Une enveloppe colossale pour moderniser l’agriculture et l’énergie du Niger
La Banque ouest-africaine de développement (BOAD) a signé à Niamey deux conventions financières majeures, totalisant 60,6 milliards de francs CFA (soit environ 105 millions de dollars). Ces fonds, alloués en présence du Premier ministre nigérien Ali Mahaman Lamine Zeine et du président de la BOAD Serge Ekue, se répartissent en deux volets stratégiques pour le pays. Le premier, doté de 30 milliards de francs CFA, est destiné à l’Office national des aménagements hydro-agricoles afin de moderniser les équipements d’irrigation et renforcer la souveraineté alimentaire. Le second, s’élevant à 30,6 milliards de francs CFA, soutiendra la Société nigérienne d’électricité dans un projet visant à ajouter 23 mégawatts au réseau national, réduisant ainsi les coupures fréquentes.
Ces investissements répondent à des enjeux critiques pour le Niger : lutter contre la dépendance alimentaire et soutenir un tissu industriel en émergence. L’irrigation moderne devrait permettre d’étendre les surfaces cultivables le long du fleuve Niger et d’améliorer les rendements céréaliers, tandis que la production électrique locale vise à sécuriser l’approvisionnement des ménages et des services publics.
Les défis logistiques et sécuritaires : un pari audacieux
Malgré l’urgence des besoins, la BOAD prend un risque considérable en injectant ces fonds dans un contexte sécuritaire dégradé. Plusieurs régions du Niger, notamment Tillabéri et Diffa, restent sous la menace d’activités terroristes répétées. Ces zones, stratégiques pour les projets hydro-agricoles et énergétiques, posent des défis majeurs en termes de sécurité des chantiers et de logistique.
Les infrastructures lourdes nécessaires à ces projets (matériel d’irrigation, câbles électriques, etc.) pourraient être exposées à des attaques ou des vols, tandis que la présence de groupes armés non étatiques complique leur acheminement et leur installation.

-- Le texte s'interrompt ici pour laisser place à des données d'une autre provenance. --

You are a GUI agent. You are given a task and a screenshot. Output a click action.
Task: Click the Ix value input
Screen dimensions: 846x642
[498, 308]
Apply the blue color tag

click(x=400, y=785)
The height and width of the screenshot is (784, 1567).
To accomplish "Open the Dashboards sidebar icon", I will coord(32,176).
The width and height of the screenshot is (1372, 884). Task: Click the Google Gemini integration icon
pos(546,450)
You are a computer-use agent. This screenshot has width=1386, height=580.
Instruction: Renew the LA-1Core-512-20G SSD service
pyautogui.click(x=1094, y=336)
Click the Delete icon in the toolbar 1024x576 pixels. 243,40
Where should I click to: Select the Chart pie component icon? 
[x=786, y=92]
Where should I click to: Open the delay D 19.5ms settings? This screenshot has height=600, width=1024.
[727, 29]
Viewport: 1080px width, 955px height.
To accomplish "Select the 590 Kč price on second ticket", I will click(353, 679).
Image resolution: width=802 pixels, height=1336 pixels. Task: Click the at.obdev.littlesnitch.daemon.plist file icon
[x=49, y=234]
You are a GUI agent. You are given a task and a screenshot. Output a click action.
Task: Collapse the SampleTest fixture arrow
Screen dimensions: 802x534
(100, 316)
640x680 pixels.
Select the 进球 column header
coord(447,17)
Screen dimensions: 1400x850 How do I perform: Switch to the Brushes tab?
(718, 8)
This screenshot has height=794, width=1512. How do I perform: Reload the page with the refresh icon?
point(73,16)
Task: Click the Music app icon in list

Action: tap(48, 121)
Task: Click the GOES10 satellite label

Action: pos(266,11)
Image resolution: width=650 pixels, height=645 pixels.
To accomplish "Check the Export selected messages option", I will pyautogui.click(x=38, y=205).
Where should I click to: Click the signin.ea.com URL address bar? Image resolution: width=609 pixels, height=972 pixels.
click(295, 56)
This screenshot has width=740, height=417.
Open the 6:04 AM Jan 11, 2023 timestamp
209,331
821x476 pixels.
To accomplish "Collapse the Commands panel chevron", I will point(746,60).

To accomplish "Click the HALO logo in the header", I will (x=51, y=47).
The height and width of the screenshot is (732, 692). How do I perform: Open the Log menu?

Par ailleurs, une partie des budgets alloués pourrait être réaffectée à la protection des sites, au détriment des objectifs initiaux. Enfin, la pérennité des équipements dans des zones touchées par des déplacements de population reste incertaine.
Corruption et opacité : les ombres du financement
Au-delà des contraintes sécuritaires, c’est l’opacité institutionnelle qui inquiète les observateurs. Les grands marchés publics, comme l’achat de matériel d’irrigation ou les contrats énergétiques, sont souvent attribués sans transparence. L’absence de mécanismes de contrôle indépendants et de concurrence loyale laisse craindre des détournements ou des surcoûts injustifiés. La traçabilité des fonds, déjà limitée, pourrait être compromise par des réseaux de corruption au sommet de l’État.
Les marchés de gré à gré, en particulier, soulèvent des questions sur leur légitimité et leur rentabilité réelle pour le Niger. Sans une surveillance rigoureuse, ces fonds pourraient être détournés vers des intérêts privés ou des stratégies politiques, plutôt que d’être utilisés pour moderniser les infrastructures du pays.
Société civile étouffée : qui contrôlera l’utilisation des fonds ?
Le pari de la BOAD est d’autant plus risqué que le contrôle citoyen a été fortement restreint au Niger. Les médias indépendants, les syndicats et les organisations non gouvernementales opèrent dans un climat de répression croissante. Les journalistes d’investigation et les lanceurs d’alerte qui pourraient enquêter sur la gestion de ces fonds travaillent sous la menace de représailles ou de censure.
Cette absence de garde-fous laisse les autorités libres de gérer ces financements à huis clos. Sans une redevabilité renforcée et une transparence accrue, il est difficile de garantir que ces investissements profiteront réellement à la population nigérienne ou seront absorbés par les dysfonctionnements du système.
Vers une réussite ou un échec programmé ?
La BOAD mise sur ces projets pour répondre à des besoins réels : sécuriser l’alimentation et stabiliser l’approvisionnement électrique du Niger. Cependant, leur succès dépendra de plusieurs facteurs : la stabilité sécuritaire, l’intégrité des processus de passation des marchés et la liberté d’expression des acteurs indépendants.
Si ces conditions ne sont pas remplies, ces 105 millions de dollars pourraient se révéler être un investissement perdu, voire un fardeau supplémentaire pour une économie nigérienne déjà fragilisée. Le défi est donc double : réaliser les infrastructures promises tout en garantissant leur gestion transparente.